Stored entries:

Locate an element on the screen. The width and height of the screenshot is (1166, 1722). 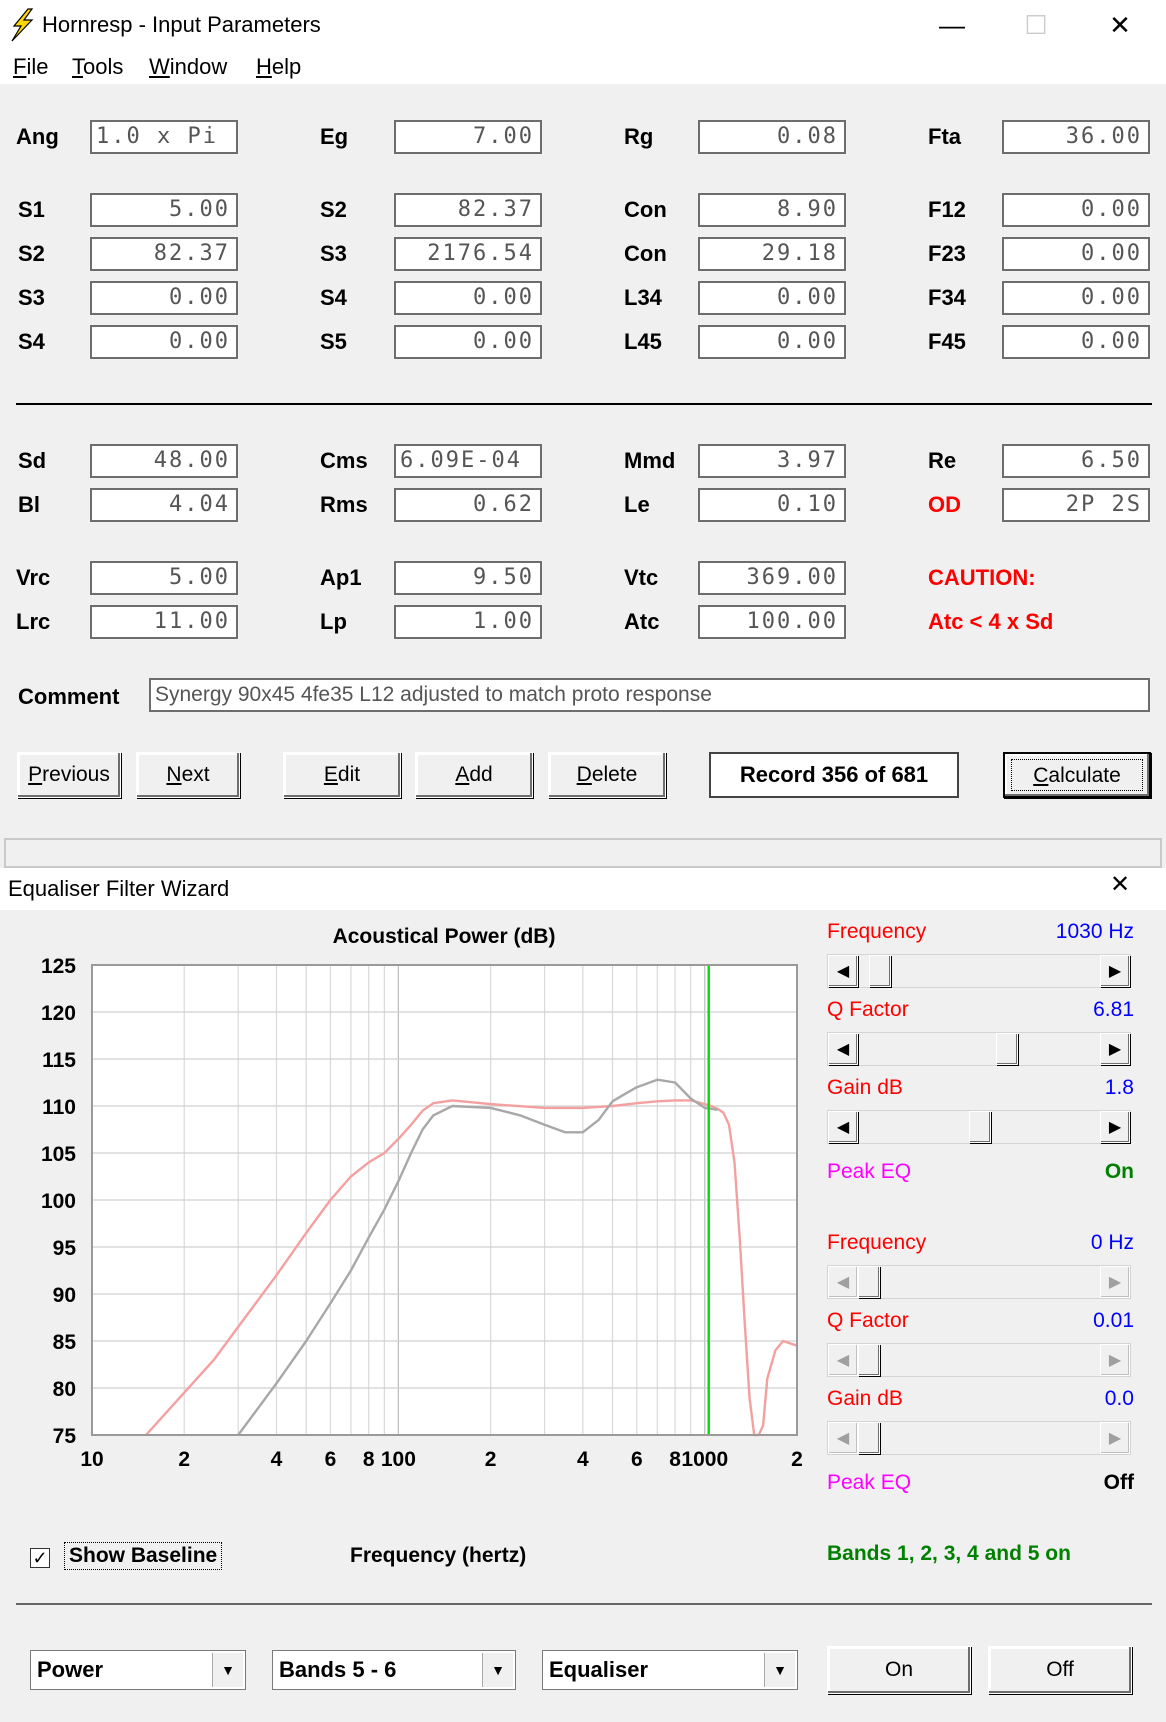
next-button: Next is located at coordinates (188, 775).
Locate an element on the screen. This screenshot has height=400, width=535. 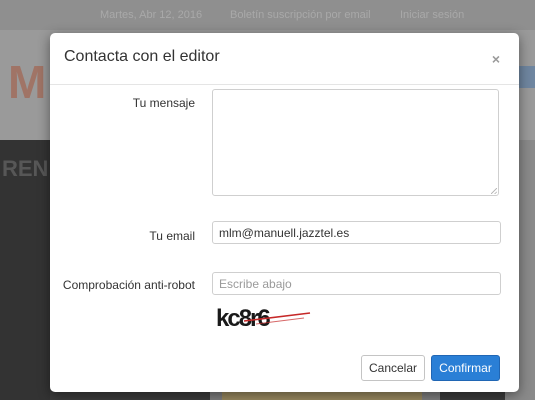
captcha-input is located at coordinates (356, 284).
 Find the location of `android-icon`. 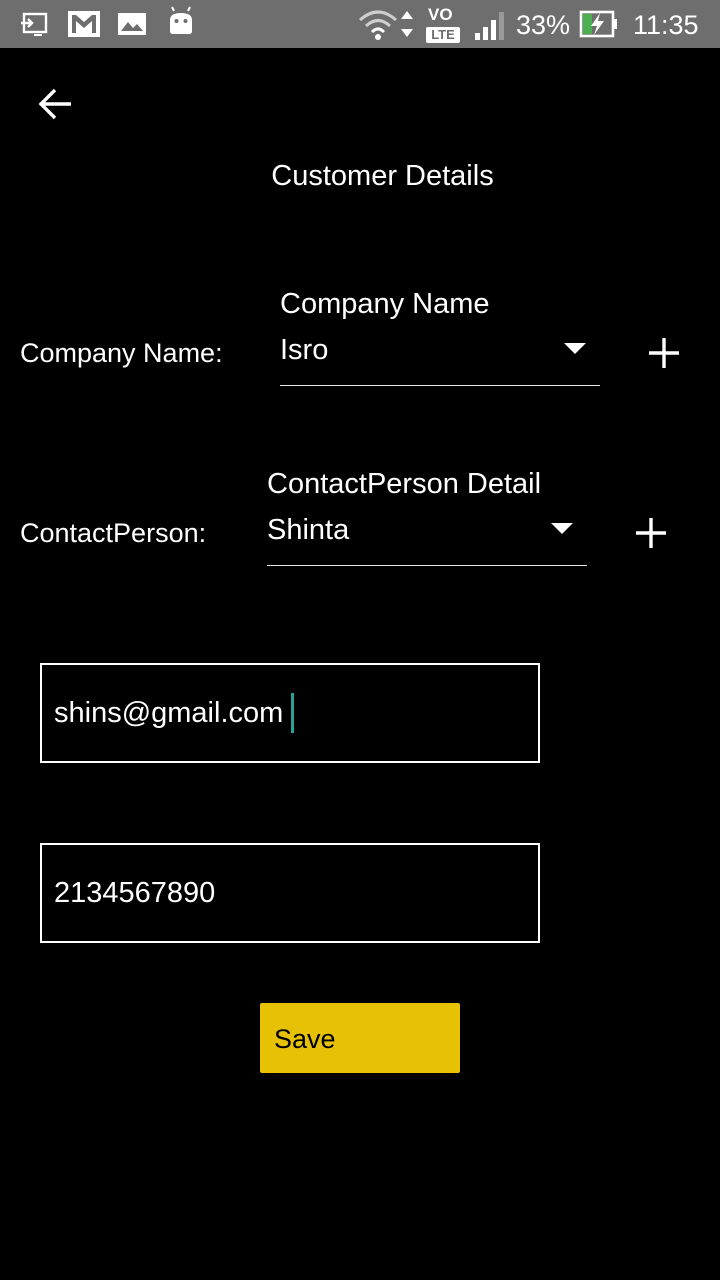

- **Job**: Please retype every one of the entries above word for word, leaving out the pictures.

- **Your response**:
Locate an element on the screen. The width and height of the screenshot is (1166, 1722). 
next-button: Next is located at coordinates (188, 775).
Locate an element on the screen. This screenshot has height=400, width=535. 
captcha-input is located at coordinates (356, 284).
 Find the location of `android-icon`. 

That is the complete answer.